Physical characteristics
- • location: Lena Plateau
- • coordinates: 61°32′29″N 119°05′11″E﻿ / ﻿61.54139°N 119.08639°E
- Mouth: Lena
- • location: Near Biryuk village
- • coordinates: 60°15′14″N 119°36′10″E﻿ / ﻿60.25389°N 119.60278°E
- Length: 267 km (166 mi)
- Basin size: 9,710 km^{2} (3,750 sq mi)
- • average: 23 m^{3}/s (810 cu ft/s)

Basin features
- Progression: Lena→ Laptev Sea

= Biryuk (river) =

River in Yakutia (Sakha Republic), Russia

The Biryuk (Бирюк; Бүүрүк, Büürük) is a river in Yakutia (Sakha Republic), Russia. It is a tributary of the Lena with a length of 267 km and a drainage basin area of 9710 km2.
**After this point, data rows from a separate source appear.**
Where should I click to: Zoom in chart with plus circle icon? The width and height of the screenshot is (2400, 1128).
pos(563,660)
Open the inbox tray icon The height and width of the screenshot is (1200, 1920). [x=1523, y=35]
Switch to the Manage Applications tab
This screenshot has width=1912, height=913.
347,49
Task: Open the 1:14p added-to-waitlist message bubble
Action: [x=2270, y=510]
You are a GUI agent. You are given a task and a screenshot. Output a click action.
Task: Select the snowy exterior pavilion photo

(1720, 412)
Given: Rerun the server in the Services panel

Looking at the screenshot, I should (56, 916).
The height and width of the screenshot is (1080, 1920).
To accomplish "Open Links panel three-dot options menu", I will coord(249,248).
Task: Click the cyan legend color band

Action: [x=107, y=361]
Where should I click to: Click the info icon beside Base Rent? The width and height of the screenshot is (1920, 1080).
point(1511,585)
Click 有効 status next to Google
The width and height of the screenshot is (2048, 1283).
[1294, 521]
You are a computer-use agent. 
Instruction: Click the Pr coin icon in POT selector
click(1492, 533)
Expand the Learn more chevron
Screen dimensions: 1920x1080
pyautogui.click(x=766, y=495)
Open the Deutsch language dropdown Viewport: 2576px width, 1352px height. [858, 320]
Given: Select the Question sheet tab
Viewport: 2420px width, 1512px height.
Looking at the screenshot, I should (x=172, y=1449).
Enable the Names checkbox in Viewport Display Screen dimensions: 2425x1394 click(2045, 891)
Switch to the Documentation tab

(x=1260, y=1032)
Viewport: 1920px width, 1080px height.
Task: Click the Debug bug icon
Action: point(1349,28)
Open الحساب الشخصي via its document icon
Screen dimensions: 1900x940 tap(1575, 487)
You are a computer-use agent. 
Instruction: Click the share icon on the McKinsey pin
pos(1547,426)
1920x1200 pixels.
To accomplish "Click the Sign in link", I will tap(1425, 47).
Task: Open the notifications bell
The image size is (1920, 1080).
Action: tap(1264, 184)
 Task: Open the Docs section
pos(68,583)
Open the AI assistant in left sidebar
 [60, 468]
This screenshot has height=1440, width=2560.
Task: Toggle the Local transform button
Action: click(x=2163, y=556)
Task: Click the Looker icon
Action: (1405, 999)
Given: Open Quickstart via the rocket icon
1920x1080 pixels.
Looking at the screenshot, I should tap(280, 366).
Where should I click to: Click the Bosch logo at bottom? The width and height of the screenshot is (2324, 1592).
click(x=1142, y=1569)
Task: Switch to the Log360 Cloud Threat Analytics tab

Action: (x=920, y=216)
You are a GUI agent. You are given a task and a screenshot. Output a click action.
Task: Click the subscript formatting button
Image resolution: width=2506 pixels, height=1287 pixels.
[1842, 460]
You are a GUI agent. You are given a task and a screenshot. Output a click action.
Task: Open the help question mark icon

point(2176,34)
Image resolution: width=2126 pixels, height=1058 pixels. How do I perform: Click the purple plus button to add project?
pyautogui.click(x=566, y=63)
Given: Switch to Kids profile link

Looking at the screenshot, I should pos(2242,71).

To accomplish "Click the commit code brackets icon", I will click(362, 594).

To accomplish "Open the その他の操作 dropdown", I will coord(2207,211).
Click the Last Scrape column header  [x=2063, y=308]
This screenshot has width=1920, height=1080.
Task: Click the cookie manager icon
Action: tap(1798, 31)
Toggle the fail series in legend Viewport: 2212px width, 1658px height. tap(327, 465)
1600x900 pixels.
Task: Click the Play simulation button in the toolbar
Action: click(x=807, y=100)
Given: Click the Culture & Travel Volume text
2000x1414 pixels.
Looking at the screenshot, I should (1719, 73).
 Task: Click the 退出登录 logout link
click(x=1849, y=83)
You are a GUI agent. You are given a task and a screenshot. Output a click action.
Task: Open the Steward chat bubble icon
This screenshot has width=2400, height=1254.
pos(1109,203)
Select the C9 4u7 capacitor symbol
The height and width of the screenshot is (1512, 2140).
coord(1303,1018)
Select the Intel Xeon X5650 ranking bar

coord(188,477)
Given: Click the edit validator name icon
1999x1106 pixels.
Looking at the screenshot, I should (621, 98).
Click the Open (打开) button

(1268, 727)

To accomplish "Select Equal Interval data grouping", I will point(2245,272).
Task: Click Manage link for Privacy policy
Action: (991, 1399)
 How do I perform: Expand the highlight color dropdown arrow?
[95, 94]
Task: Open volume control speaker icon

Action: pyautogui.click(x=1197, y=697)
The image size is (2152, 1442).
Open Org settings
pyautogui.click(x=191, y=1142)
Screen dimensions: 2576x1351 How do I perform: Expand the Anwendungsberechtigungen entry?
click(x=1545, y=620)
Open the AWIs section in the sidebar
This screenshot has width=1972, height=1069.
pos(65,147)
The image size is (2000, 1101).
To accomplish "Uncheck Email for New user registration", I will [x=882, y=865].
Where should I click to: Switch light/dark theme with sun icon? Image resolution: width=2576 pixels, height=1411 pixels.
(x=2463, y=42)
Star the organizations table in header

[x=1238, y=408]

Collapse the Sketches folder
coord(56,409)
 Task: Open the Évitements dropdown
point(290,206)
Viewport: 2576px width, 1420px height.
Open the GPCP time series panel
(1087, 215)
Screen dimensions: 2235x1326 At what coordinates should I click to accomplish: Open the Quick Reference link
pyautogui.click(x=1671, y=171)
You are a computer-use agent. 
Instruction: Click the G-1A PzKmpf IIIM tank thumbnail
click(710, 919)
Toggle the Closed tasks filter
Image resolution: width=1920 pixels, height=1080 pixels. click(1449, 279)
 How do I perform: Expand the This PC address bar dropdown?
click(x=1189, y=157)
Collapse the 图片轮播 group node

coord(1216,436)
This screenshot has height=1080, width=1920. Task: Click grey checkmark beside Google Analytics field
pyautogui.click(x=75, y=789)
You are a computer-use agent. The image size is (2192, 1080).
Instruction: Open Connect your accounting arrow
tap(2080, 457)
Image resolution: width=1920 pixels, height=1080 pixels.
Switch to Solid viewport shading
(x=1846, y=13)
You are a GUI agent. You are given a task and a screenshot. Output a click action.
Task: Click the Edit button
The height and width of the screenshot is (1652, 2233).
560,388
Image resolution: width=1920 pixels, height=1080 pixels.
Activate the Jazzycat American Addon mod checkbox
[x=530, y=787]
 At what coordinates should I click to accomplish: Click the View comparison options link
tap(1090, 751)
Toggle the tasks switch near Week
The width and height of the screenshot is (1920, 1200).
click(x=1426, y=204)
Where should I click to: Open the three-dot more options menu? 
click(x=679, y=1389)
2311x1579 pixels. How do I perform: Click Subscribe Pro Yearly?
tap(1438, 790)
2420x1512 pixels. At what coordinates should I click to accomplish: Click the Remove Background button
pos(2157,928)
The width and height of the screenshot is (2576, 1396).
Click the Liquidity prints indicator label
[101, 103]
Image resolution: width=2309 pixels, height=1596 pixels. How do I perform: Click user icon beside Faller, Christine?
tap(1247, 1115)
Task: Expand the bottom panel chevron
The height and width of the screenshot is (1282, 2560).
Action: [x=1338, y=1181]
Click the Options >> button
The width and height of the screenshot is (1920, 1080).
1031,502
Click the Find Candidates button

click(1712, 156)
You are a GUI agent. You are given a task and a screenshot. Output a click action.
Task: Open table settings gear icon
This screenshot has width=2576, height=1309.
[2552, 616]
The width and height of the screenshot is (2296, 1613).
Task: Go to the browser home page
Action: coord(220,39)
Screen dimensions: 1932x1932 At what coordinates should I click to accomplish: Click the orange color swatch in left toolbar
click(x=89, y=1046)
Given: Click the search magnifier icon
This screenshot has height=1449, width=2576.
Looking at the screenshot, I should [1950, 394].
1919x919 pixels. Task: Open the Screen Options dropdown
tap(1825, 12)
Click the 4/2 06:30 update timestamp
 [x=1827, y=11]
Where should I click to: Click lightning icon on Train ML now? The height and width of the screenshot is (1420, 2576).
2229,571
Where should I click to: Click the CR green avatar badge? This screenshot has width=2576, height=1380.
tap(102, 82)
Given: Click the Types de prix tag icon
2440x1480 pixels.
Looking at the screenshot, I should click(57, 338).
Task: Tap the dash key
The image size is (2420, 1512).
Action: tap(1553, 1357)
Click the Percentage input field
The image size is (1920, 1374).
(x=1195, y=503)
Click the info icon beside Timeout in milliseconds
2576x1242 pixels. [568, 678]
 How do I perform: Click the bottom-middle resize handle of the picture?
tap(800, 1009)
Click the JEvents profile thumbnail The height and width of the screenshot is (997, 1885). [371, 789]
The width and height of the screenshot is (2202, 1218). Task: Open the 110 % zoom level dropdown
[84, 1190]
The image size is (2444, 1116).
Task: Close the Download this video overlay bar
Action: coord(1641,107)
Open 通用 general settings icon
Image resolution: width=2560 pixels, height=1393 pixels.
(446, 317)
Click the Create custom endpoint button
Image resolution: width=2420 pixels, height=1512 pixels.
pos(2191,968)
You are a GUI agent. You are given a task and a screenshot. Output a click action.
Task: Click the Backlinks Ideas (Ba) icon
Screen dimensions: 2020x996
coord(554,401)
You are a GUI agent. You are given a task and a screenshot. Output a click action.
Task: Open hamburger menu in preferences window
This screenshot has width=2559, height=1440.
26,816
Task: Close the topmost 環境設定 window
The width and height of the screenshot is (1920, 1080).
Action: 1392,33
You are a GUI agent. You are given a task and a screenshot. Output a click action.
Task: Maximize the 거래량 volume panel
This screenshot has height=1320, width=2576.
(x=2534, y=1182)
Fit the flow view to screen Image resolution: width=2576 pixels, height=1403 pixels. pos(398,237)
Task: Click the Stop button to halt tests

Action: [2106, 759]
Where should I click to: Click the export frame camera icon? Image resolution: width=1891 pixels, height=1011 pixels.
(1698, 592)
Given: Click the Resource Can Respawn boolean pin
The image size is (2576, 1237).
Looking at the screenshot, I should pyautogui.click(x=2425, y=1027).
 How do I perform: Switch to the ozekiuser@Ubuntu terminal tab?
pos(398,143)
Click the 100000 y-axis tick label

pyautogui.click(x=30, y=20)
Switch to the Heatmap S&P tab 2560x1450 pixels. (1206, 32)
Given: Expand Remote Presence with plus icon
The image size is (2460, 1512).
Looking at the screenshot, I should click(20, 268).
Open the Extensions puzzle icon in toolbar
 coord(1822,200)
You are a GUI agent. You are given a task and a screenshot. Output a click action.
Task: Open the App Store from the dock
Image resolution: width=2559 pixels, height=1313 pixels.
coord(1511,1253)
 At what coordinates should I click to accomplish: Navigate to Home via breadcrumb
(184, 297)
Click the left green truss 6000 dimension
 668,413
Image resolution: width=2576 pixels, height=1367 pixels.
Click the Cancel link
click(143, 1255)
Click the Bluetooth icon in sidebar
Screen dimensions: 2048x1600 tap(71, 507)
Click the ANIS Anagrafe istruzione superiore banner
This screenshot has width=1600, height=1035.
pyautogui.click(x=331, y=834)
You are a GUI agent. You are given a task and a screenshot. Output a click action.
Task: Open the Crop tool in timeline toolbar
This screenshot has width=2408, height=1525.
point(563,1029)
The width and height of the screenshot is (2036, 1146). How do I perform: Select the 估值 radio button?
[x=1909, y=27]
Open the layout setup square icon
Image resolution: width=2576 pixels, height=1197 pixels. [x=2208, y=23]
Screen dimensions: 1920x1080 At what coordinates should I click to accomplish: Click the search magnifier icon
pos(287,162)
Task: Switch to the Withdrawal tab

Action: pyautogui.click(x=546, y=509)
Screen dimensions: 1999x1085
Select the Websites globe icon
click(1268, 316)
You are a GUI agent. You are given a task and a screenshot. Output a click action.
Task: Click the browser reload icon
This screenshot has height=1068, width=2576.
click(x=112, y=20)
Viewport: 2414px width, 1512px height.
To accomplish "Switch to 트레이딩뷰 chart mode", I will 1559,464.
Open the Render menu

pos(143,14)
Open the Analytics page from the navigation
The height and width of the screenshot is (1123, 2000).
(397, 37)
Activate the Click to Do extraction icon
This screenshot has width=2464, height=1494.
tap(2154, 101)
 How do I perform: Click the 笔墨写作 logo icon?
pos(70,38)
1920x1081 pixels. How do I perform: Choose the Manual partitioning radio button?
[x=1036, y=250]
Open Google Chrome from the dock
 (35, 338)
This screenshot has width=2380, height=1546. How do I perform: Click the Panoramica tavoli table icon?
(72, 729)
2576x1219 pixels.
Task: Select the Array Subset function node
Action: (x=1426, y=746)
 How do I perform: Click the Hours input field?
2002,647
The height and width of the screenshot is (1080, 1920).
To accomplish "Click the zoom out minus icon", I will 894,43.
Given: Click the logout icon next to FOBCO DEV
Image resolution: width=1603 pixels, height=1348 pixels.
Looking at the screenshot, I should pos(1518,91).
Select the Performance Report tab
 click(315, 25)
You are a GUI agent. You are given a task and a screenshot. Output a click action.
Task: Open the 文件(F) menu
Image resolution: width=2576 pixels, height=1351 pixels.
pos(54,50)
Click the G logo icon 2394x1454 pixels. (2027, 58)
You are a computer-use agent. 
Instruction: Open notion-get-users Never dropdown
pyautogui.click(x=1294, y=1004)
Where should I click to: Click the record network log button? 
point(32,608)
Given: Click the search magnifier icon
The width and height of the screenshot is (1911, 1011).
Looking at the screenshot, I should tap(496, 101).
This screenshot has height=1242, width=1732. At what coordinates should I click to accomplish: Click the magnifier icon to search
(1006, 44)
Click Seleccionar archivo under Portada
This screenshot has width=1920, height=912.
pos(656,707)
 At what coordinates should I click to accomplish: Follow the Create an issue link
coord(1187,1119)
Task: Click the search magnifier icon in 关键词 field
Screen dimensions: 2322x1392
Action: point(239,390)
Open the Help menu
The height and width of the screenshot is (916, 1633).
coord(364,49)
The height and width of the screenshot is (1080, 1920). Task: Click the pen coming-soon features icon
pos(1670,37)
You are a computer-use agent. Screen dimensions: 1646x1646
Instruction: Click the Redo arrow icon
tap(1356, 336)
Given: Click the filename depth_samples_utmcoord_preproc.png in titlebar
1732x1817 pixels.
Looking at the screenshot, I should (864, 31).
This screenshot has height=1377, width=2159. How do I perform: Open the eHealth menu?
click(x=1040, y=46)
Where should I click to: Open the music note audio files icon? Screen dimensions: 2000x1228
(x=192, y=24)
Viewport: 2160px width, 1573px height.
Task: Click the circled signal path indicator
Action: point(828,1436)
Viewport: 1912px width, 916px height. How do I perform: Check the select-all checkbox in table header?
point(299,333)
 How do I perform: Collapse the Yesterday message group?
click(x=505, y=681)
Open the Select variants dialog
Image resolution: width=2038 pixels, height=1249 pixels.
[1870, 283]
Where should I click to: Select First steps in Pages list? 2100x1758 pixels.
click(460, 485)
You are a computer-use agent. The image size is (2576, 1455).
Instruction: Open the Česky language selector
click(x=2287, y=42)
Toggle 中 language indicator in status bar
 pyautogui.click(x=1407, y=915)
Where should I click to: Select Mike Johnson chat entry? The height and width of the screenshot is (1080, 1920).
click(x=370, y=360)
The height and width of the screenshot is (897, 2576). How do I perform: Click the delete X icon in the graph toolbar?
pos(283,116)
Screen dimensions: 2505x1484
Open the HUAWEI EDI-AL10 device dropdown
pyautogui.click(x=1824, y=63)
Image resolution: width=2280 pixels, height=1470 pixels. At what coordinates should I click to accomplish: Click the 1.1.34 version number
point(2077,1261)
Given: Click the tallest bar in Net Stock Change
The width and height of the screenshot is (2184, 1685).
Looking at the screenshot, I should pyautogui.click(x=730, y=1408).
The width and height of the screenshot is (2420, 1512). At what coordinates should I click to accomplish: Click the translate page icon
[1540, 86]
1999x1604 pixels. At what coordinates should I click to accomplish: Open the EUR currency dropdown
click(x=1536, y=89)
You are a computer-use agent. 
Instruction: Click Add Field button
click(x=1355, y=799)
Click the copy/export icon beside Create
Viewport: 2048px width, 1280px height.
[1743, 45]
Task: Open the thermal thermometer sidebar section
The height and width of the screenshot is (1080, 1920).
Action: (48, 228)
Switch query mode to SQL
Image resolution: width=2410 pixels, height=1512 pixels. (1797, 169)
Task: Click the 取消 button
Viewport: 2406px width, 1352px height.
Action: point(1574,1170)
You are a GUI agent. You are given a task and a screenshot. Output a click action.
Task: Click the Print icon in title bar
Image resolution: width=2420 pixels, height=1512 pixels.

The river flows across an uninhabited area of the Olyokminsky District. Biryuk village is located by its left bank, close to its confluence with the Lena 52 km from Olyokminsk.

==Course==
The Biryuk is a left tributary of the Lena. It is formed in the Lena Plateau. The river heads in a roughly southern direction across a taiga area. In its lower course it bends to the south before the Lena floodplain and flows slowly and meandering in a swampy channel. Finally it meets the Lena 2160 km from its mouth near Biryuk village and 18 km downstream from the mouth of the Cherendey.

The largest tributary of the Biryuk is the 144 km long Melichan (Меличан) that joins it from the right. There are lakes in its basin, including relatively large Ebye Kyuel. The river freezes yearly between October and May.